Dorpsbewoners en nomaden van de Bradostan-stam zijn in groot gevaar als ze hun kuddes meenemen naar de hoge weiden tussen Şekîf en Lolan. ANF Nieuwsagentschap reisde na de start van de Turkse invasie naar de regio om de ontwikkelingen in de Medya Defensiegebieden en vooral in de Bradost-regio te volgen. Hier hebben zij gesproken met nomaden van de Bradost-stam.
Mam Îsa Reşît Derwêş is een van de nomaden aan de oevers van Lolan. Hij zegt: “Deze grond is van ons, maar Turkije wil het bezetten. Onze families zijn in levensgevaar. Het gebied wordt gebombardeerd door straaljagers, veel van onze schapen zijn gedood. De enige reden voor deze operatie is de vijandige houding tegenover de Koerden. Wanneer de Turkse staat een Koerd ziet, valt hij deze aan. Koerdistan is van ons, Bradost is van ons, het is het land van ons, Koerden. We zullen de bezetting nooit accepteren. De Turkse troepen moeten zich onmiddellijk terugtrekken, ze moeten teruggaan naar waar ze vandaan kwamen.”
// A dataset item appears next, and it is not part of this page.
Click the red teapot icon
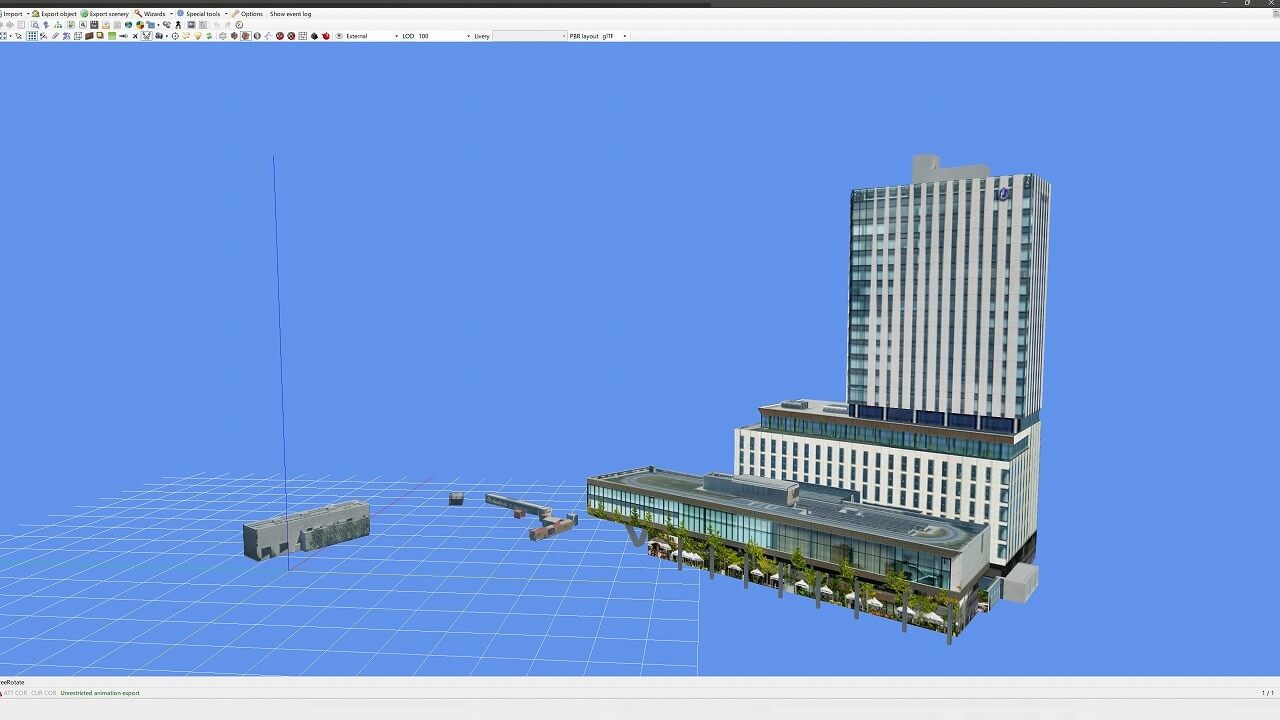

Verantwoordelijkheid van de Zuid-Koerdische overheid
Rejîn Îsa zorgt voor de schapen van hun familie aan de voet van de berg Şekîf. Ze klaagt over de fragmentatie van de Koerden: “Elke nacht worden onze weiden tot de ochtend gebombardeerd met helikopters en straaljagers. Tientallen dieren van ons zijn gestorven, onze omgeving is vernietigd. Als de Koerden een eenheid zouden vormen, zou de Turkse staat ons land niet hebben kunnen bezetten. Onze fragmentatie moedigt de Turken aan. De Zuid-Koerdische krachten zijn verantwoordelijk voor deze bezetting, maar ze blijven zwijgen. We willen een eenheid tussen de Koerden. We zullen ons land absoluut niet verlaten.”
De PKK is slechts een excuus
KDP-gelieerde media meldt dat de hoge weiden in Bradost en Xakurke verlaten worden. We zien het tegenovergestelde. In Xinêre, Şêxzade, Lolan, Sinînê, Komasor, Kelaşîn en andere gebieden in Xakurke vinden we tientallen nomadententen. Veel van de dorpelingen die we ontmoeten, zeggen woedend te zijn over de bezetting en de deelname van de Zuid-Koerdische regering.
Weysî Xidir Reşo van de Bradost-stam vertelt ons: “We zijn nu een jaar in groot gevaar. Turkse troepen hebben onze grond en onze hoge weiden bezet. We vinden nauwelijks een plek waar we onze schapen kunnen laten grazen. Het gebied wordt gebombardeerd vanuit de lucht en vanaf de grond. We willen dat de Turkse troepen zich onmiddellijk terugtrekken. De Zuid-Koerdische en Iraakse regeringen moeten onmiddellijk hun partnerschap met de bezetters beëindigen. Er wordt beweerd dat de aanvallen tegen de PKK zijn, maar de PKK is overal. Een front-oorlog tegen de PKK werkt niet. Het probleem is niet eens de PKK, Koerdistan moet bezet worden, daar gaat het om. In 2000 werden 42 vrouwen, kinderen en burgers gedood door de Turkse luchtmacht in Qendekola. Hetzelfde zal nu herhaald worden. We moeten uit ons vaderland worden gezet. In 1994 werd ons huis gebombardeerd, maar we zijn toch niet weggegaan. In 2011 werd mijn neef gedood. Onze kinderen zijn getraumatiseerd. Dit is al dertig jaar aan de gang. Turkije moet zich onmiddellijk terugtrekken uit alle delen van Koerdistan.”